> [Passage to read]:
• • • •
There is, like I said above, a lot more going on here than just the fact that the movie nails the cyberpunk aesthetic and could get by on the ‘rule of cool’ alone – just like Oshii’s GITS dared to ask us if we will be the same ‘us’ after extensive cybernetic modfication, so does this posit that the soul might be in fact comprised of our memories, and that body and soul are one, and elevates its storytelling with allusions to Homer’s Odyssey – if Ge is Odysseus and he is meant to come home (recover his memories), than is Song his Penelope? Or is she someone else from that story? And why does the memory corporation chief doctor have a statue of Odysseus in his office that he clearly worships?
Lastly, there is the social commentary – the corporation promises to ‘fix’ Alzheimer by inserting childhood memories at a turning point in the patient’s history, but is in fact a backdoor for the exploitation of poor people by the insanely rich, who plan to live forever by implanting their memories in younger bodies again and again – they ‘sponsor’ poor recruits gathered by the company in a testing compound and they promise them ‘rebirth’ after they’re done with them, and the simple fact that they will never have to starve again. The theme of revenge is prevalent – much like in Oldboy, a revenge plot is revealed in the film’s climax, turning everything on its head, but there is an undercurrent of rage permeating every scene – and just like with Snowpiercer having the poor people fight back, so does this movie delight us with a scene where a crowd of the oppressed dare to take back their lives and their bodies.
Clearly, Annular Eclipse has a lot going on, and one viewing might not be enough to grasp everything it achieves to do. In this review, I make so many comparisons to past works to highlight that this both is an important work of art and a bold step forward for Chinese cinema, which has long produced smaller-scale, underseen films that are difficult to pin down (two of my favorites were Honey PuPu and Lee’s Adventure, and I used to think I preferred Chinese movies for how good they looked), and the sci-fi genre – this might not be the second coming of Neuromancer, but let’s not forget that Gibson was the prophet of cyberpunk, and there might be some ‘Burning Chrome’ in this, for his fans. With not a dull moment and being a feast for the senses AND the brain, this was perhaps the most distinctive work at the 2021 Dracula Film Festival, and I was glad for having been able to see it and spread the word.
We watched Annular Eclipse as part of our Dracula Film Festival coverage.
• • • •
> [Data excerpt]:
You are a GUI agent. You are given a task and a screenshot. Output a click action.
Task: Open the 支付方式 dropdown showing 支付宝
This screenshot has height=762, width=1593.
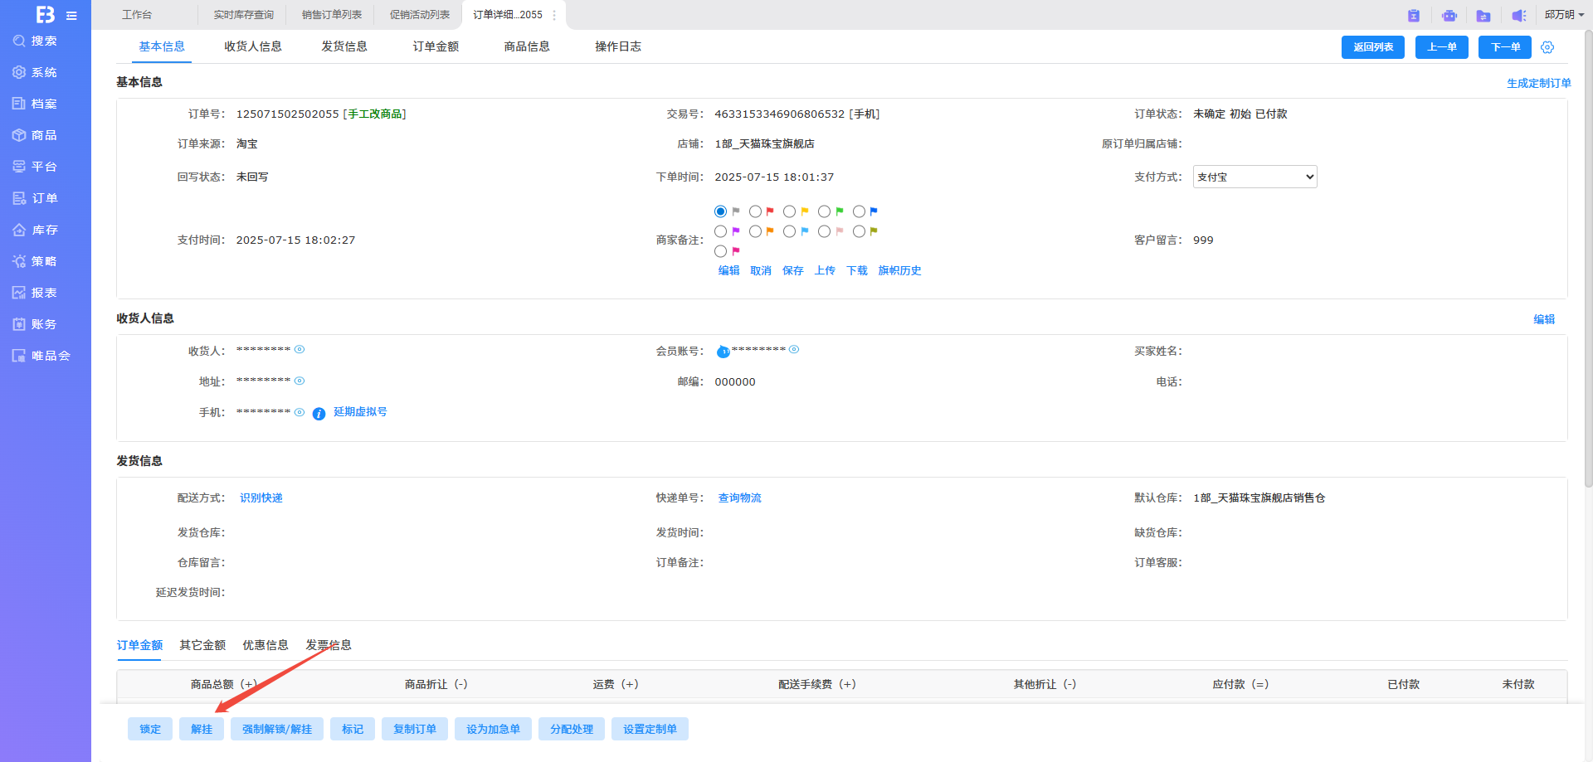(1254, 177)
• • • •
> [Activity]:
Using the Annular Eclipse review, decide whether each statement agrees with it: (a) the corporation claims it can fix Alzheimer's by inserting childhood memories; (b) the reviewer calls the film the second coming of Neuromancer; (c) the chief doctor keeps a statue of Penelope in his office. For each, answer yes or no and quote the words that decide it. The data plays no part in this exercise.

> [Worked solution]:
(a) Yes: "the corporation promises to ‘fix’ Alzheimer by inserting childhood memories at a turning point in the patient’s history"
(b) No: "this might not be the second coming of Neuromancer"
(c) No: "a statue of Odysseus in his office"